"Tok ... tok ... tok ... " suara pintu yang diketuk oleh Han.
"Nona Roti, bangunlah sebentar! Maaf kalau mengganggu tapi ini sangat darurat," katanya panik.
"Tok ... tok ... tok ..."
"Nona Roti!"
Suara berisik Han berhasil membangunkan Evelyn dari tidur nyenyaknya.
Dengan rambut berantakan dan tentunya dengan ekspresi marah, ia membuka pintu kamar.
"Sudah kubilang jangan mengganggu kenapa malah ribut-ribut tengah malam?"
"Tunda marahmu sebentar saja, Nona! Sesuatu terjadi pada Si bayi. Tolong bantu saya!"
Dia menarik tangan Evelyn menuju kamarnya.
"Owek ... owek ... "
"Lihatlah! dia belum berhenti menangis sedari tadi. Bahkan aku sudah membuatkan susu untuknya malah dia seperti menolak."
Mereka melangkah bersama mendekati si bayi.
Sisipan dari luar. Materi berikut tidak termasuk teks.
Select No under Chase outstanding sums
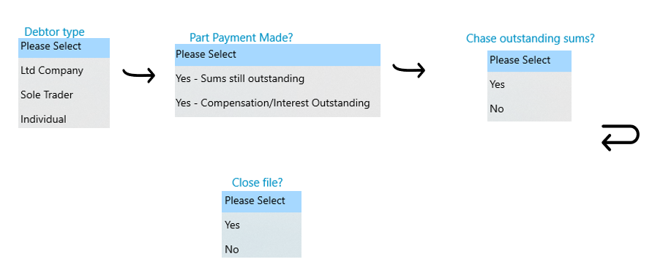The height and width of the screenshot is (273, 663). [x=529, y=108]
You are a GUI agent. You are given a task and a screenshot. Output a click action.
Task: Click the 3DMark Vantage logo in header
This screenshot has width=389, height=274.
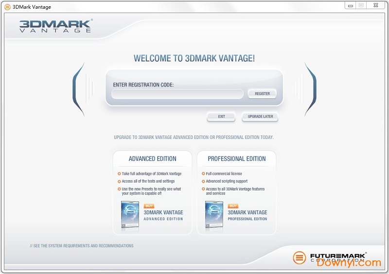pyautogui.click(x=55, y=26)
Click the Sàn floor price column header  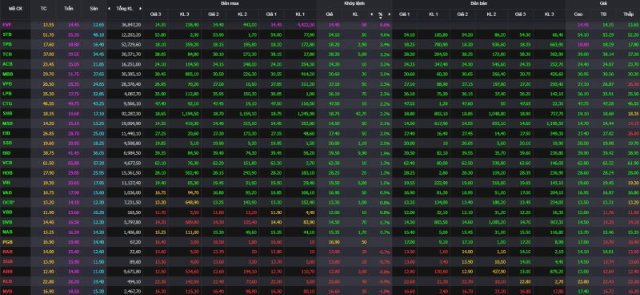94,8
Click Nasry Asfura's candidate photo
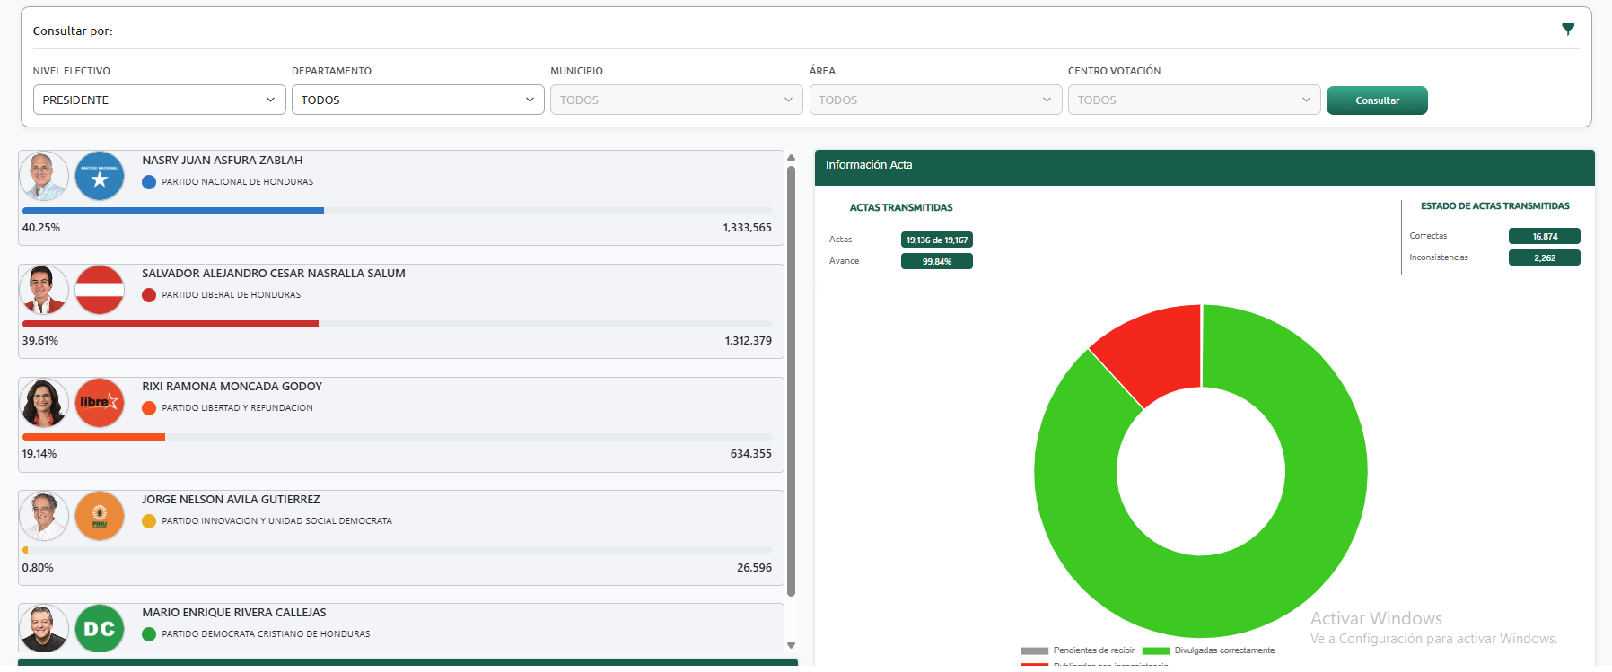1612x672 pixels. pos(44,177)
Evelyn mengecek popoknya, "Hoek!"
Secara reflek, dia menutup hidung setelah melihat kotoran didalam popok bayi itu.
"Dia buang air besar. Cepat ganti popoknya!"
"Saya tidak tahu caranya. Saya belum pernah melakukan hal itu"
"Kau pikir aku pernah? Aku juga belum punya anak!"
"Tapi, setidaknya Nona sudah hidup sebagai manusia lebih lama."
"Apa kau merasa kau baru lahir?"
Bayi tersebut terus menangis di tengah keributan mereka.Pada akhirnya, Evelyn pun mengalah dan mencoba mengganti popok dengan segenap rasa jijik.
Memegang popok di antara ujung jari telunjuk dan ibu jari. Lalu, melemparkannya ke arah Han, "Buang ke tempat sampah!"
Evelyn menahan nafas selama mengelap pantat bayi menggunakan tisu basah sampai akhirnya ia berhasil memakaikan popok baru.
"Fyuhh ... " Evelyn membuang nafas lega.
Namun baru sebentar suasana tenang, tiba-tiba, "Pruuutt ... "
Han buang angin!
Han yang sebelumnya belum pernah mengalami itu, merasa panik. Sama seperti ketika ia merasakan lapar pertama kali.
"Perutku terasa sangat sakit. Apa yang terjadi padaku?"
"Kau juga mau BAB? Cepat ke toilet, Bodoh!" kesal Evelyn.
"Bagaimana caranya? Apa kau juga yang akan membersihkanku?"
"Kau gila? Sini cepat!" Menyeret tangan Han menuju toilet lalu memperagakan bagaimana cara BAB.
"Pertama, buka celanamu. Lalu duduk di atas sini. Setelah selesai, tekan tombol ini untuk menyiram kotoranmu. Bersihkan dirimu dengan tisu ini! Paham?"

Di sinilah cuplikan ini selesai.